> [EXCERPT PROVIDED]:
The worker’s internal conflict felt by the tug of family life may present challenges in this precarious balance. Once work time spills over into family time, this balance tips the stress scales even further. It may translate into a need for continuous ‘checking in’ with oneself through self-examination and with one’s romantic partner via candid discussions to reestablish balance in the relationship and homeostasis in the relationship system.
There are aspects of marriage and family life that may be affected by this precarious balancing act [67-70]. On the level of romantic relationships, partners may feel slighted and hurt when work appears to take priority over or impede the couple’s relationship. Further, a romantic partner’s work stress often spills into the relationship, which may result in the worker being easily annoyed or angered, or perhaps emotionally withdraw completely in order to decompress from the day’s stressors and entanglements. Much as the spouse may try to be understanding, hurt feelings are oftentimes impossible to avoid. The exhausted individual may return home hoping for quiet and solitude; however, the romantic partner may desire quality time and togetherness. This balancing act may get even more complicated when both partners work outside the home and attempt to juggle their given stressors with the desire to bond with their partner.
The challenges that occur within couples due to the interference of work on marital and family life has been called work-to-family conflict and has been found to have a negative association with marital satisfaction in couples [70]. In addition, this negative association is further amplified when there is also family-to-work conflict, meaning that family demands also encroach on work time [70]. Further complication of this scenario occurs when the couple has children. The child naturally desires and needs time with parents while parents may be too exhausted and stressed to provide quality parenting time.

(Collected data)
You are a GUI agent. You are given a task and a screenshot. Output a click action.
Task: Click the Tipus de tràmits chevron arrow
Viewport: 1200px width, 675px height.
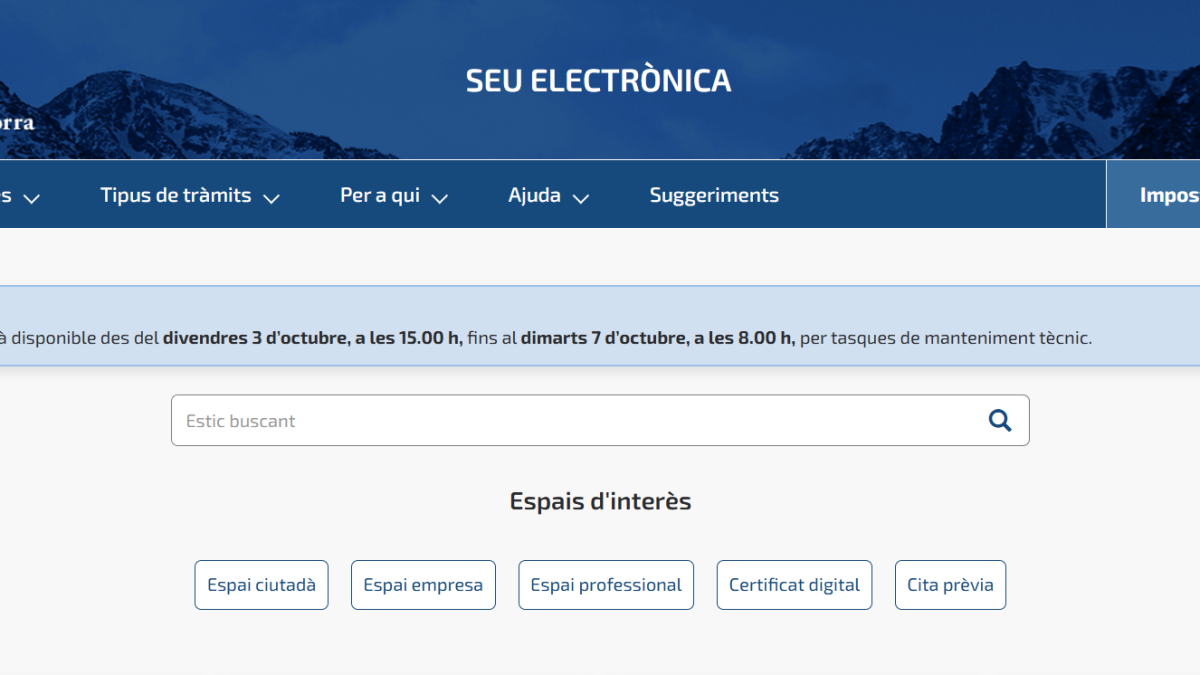[x=271, y=199]
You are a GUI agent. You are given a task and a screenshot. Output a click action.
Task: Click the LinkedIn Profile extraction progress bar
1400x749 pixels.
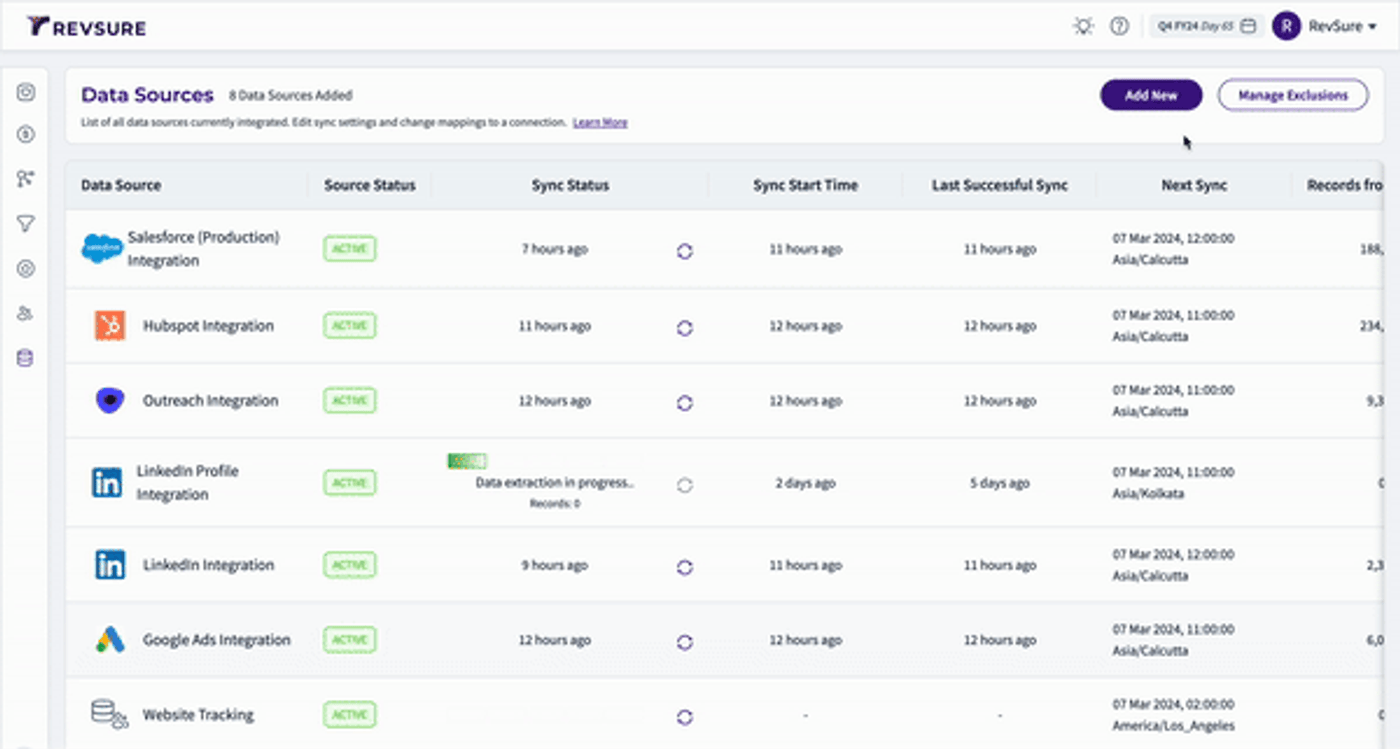point(466,461)
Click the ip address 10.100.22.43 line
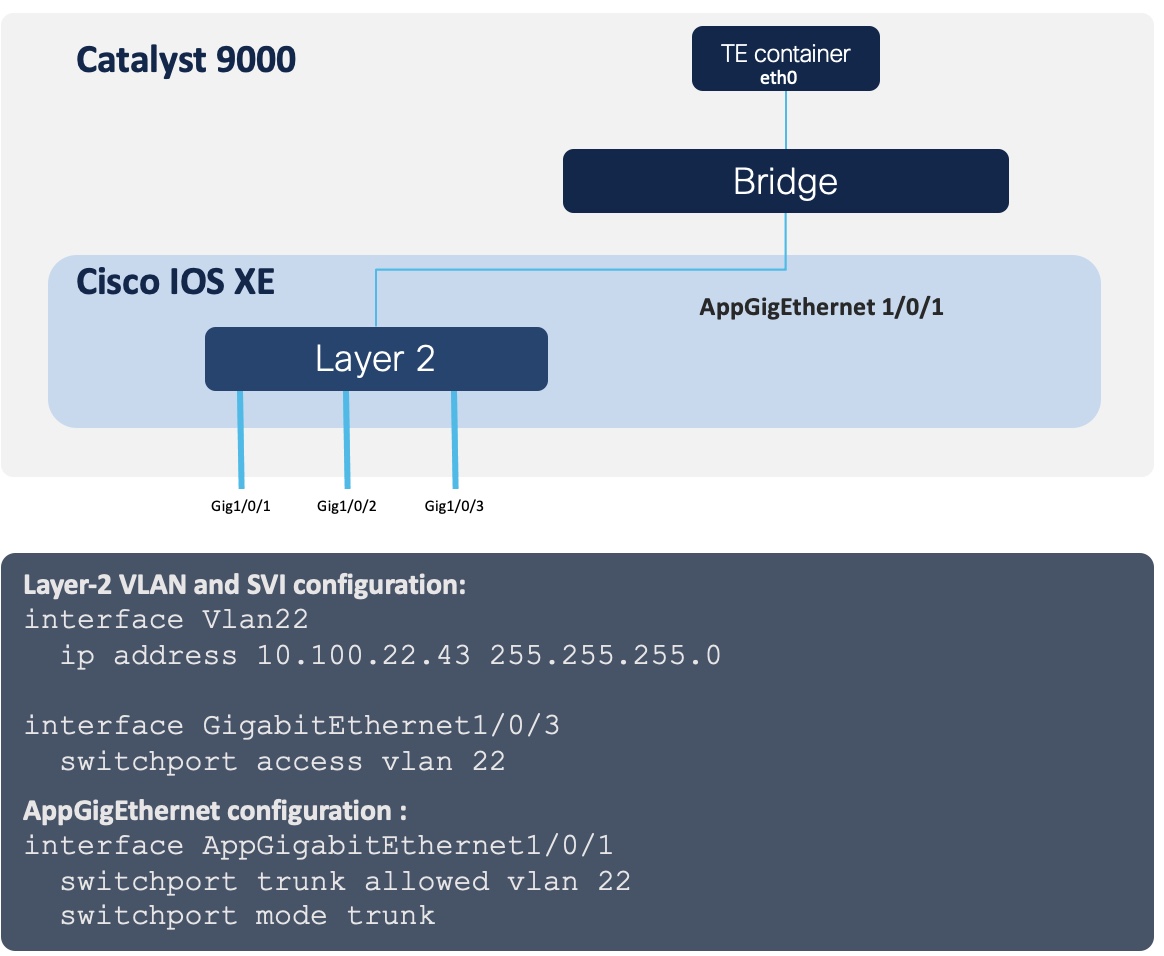The width and height of the screenshot is (1164, 956). click(390, 656)
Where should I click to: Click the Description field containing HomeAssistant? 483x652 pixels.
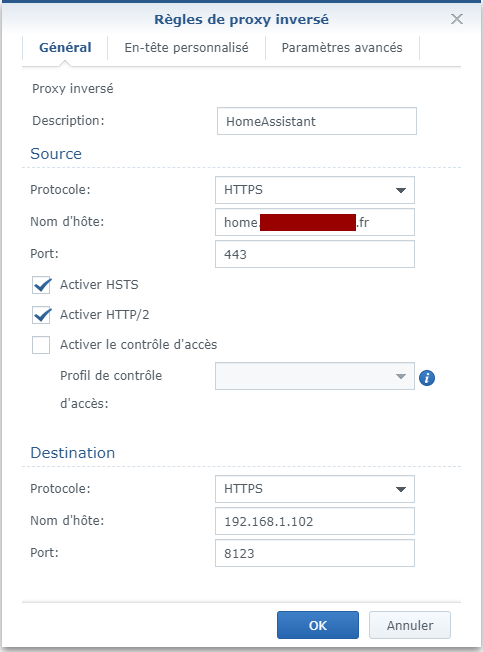[x=317, y=121]
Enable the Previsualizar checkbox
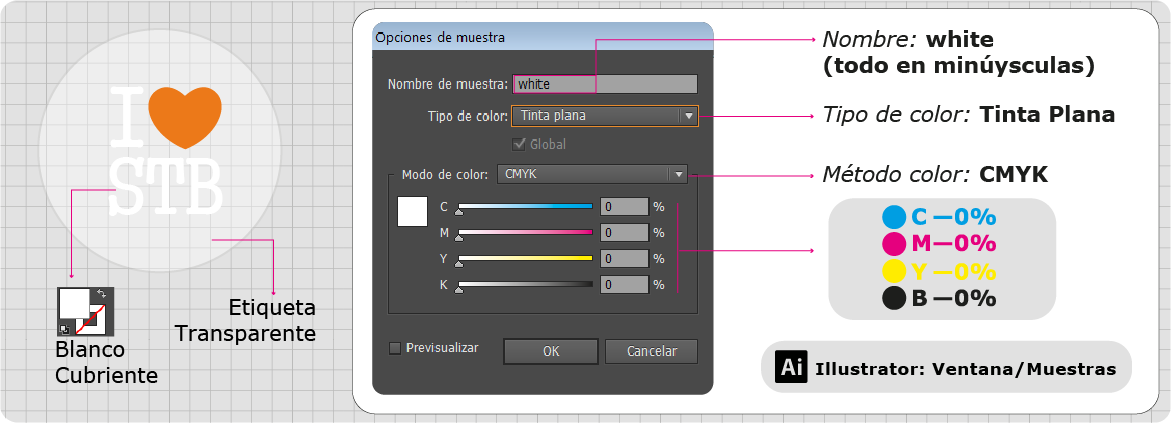Screen dimensions: 1171x423 [x=395, y=348]
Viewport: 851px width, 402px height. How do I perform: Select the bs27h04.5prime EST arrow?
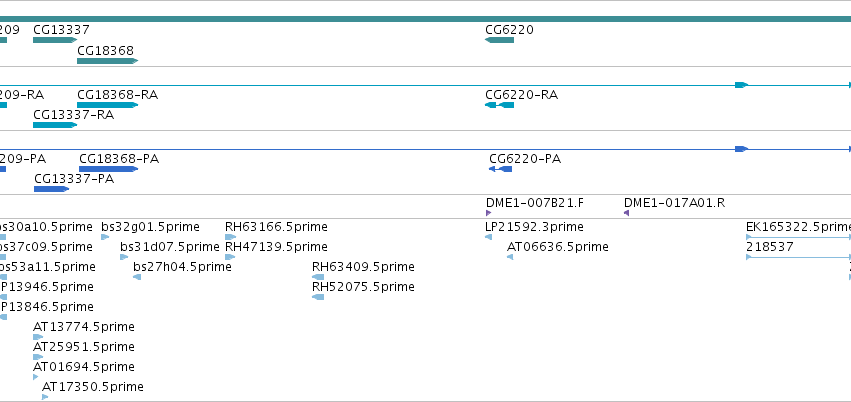pos(137,277)
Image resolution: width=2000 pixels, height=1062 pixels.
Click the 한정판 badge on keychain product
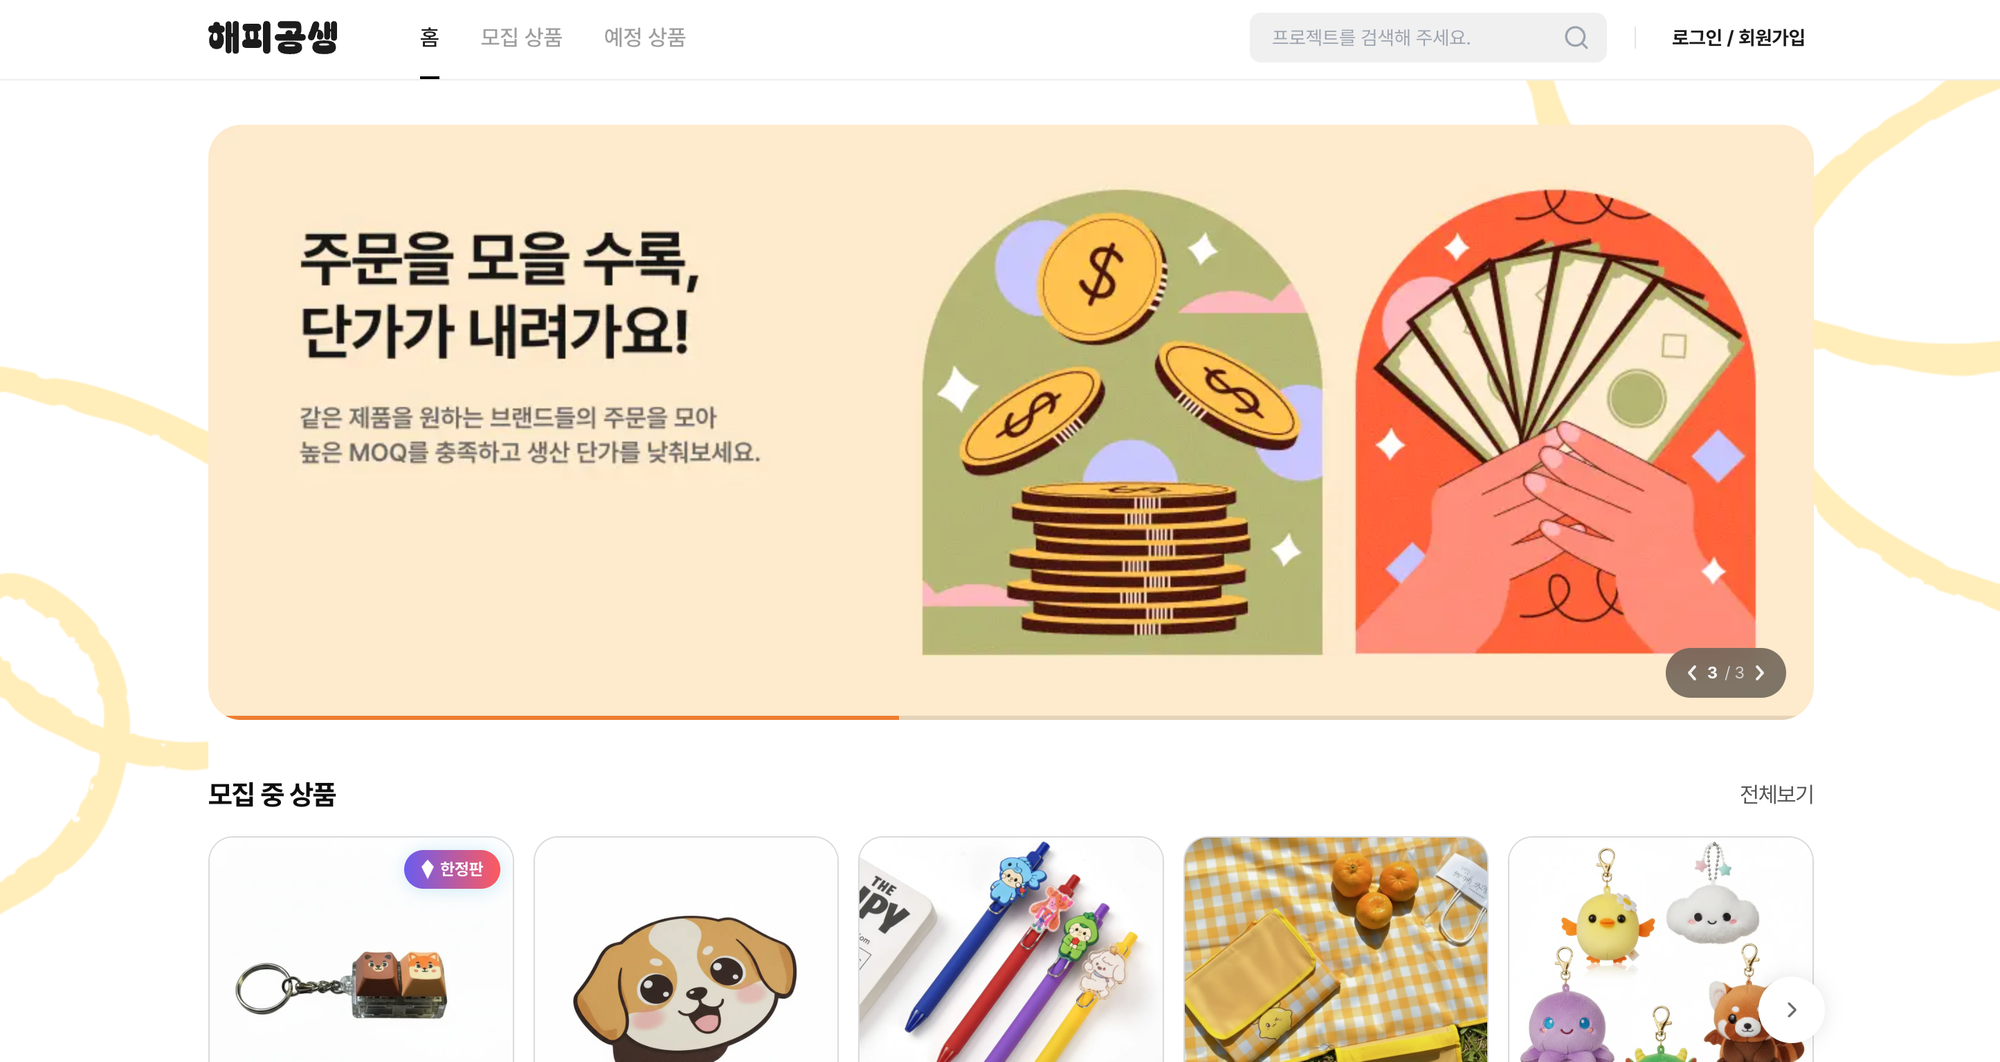(452, 869)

> [TASK BRIEF]: Summarize the passage on work and family life in three sentences.

> [EXERCISE SOLUTION]: When work time spills into family time, stress rises, and a partner may feel hurt when work seems to take priority or when the worker's stress turns into irritability or withdrawal at home. This interference, called work-to-family conflict, is negatively associated with marital satisfaction, and the association is amplified when family demands also encroach on work time. Children complicate the situation further, since they need time with parents who may be too exhausted and stressed to provide quality parenting time.